RAW DATA
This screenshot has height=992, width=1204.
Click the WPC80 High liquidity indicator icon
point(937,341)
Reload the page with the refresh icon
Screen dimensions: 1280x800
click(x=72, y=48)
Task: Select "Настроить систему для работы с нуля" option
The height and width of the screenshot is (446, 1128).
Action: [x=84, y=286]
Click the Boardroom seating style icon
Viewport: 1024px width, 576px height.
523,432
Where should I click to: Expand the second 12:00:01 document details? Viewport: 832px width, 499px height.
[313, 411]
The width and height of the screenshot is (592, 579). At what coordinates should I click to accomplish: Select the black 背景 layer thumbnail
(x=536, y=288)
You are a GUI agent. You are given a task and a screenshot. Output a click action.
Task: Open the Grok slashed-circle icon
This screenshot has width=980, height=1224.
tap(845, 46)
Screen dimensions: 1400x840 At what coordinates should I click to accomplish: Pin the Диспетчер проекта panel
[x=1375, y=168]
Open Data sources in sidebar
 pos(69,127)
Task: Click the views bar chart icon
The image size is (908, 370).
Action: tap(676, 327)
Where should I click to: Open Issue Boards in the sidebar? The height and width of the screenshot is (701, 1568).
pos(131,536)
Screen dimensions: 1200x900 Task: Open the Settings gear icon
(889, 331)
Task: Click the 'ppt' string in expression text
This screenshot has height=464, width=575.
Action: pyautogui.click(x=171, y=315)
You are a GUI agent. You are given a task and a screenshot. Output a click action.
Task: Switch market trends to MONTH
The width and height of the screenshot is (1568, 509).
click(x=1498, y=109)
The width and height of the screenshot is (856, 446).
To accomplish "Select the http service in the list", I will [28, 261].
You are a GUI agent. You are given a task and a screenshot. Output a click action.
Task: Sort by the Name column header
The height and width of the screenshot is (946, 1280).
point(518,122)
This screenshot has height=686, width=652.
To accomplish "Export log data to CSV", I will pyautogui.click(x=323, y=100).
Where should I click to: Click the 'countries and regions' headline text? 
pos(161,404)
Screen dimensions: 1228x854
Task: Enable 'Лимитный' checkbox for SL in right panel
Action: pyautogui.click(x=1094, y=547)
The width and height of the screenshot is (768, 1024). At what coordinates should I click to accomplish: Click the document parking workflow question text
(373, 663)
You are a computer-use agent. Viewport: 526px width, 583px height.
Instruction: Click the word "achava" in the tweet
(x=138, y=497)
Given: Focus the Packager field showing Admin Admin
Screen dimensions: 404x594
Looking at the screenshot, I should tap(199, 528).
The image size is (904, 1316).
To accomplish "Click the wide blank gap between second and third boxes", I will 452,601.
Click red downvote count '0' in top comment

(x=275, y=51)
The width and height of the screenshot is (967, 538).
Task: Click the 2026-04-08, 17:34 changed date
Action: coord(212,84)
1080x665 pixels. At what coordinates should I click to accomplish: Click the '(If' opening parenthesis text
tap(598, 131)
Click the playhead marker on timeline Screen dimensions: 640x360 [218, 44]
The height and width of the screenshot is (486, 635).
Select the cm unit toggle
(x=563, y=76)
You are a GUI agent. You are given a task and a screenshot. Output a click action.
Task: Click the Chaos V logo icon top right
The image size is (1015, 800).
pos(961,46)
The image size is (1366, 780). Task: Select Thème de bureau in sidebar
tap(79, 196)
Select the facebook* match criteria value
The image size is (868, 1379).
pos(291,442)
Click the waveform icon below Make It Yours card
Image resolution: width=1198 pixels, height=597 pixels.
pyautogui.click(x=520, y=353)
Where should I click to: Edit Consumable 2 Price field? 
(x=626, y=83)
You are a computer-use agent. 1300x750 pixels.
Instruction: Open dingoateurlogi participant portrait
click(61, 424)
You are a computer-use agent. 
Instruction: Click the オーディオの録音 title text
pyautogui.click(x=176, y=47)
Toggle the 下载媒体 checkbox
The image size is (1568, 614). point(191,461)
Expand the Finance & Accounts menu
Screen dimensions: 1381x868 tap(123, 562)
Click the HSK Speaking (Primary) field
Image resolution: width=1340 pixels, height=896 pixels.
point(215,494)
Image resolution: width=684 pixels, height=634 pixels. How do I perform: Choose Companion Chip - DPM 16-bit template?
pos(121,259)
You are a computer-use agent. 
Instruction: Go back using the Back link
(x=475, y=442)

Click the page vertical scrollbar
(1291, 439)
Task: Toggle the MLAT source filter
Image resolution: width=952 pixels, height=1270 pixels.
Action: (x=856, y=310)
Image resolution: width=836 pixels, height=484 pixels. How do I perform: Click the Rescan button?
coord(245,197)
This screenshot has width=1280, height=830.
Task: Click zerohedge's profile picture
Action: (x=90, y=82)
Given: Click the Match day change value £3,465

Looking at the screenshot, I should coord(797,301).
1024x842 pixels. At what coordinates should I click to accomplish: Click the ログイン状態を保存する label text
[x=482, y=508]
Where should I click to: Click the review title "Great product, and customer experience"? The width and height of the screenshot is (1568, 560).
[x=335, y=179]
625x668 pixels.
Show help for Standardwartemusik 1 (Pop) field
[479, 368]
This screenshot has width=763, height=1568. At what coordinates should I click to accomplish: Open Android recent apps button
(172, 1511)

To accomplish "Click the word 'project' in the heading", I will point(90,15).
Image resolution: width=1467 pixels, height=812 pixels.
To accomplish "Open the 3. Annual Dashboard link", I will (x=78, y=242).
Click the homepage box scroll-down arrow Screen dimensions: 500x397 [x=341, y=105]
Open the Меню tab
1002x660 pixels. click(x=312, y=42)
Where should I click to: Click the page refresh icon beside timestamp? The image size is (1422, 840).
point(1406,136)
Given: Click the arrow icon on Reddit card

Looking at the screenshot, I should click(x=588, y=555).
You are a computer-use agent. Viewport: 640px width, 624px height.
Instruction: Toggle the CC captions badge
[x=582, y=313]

PROBLEM DESCRIPTION
Work out how many lines of the records contain the word "will". Give that number and nothing more.

ANSWER SPACE
5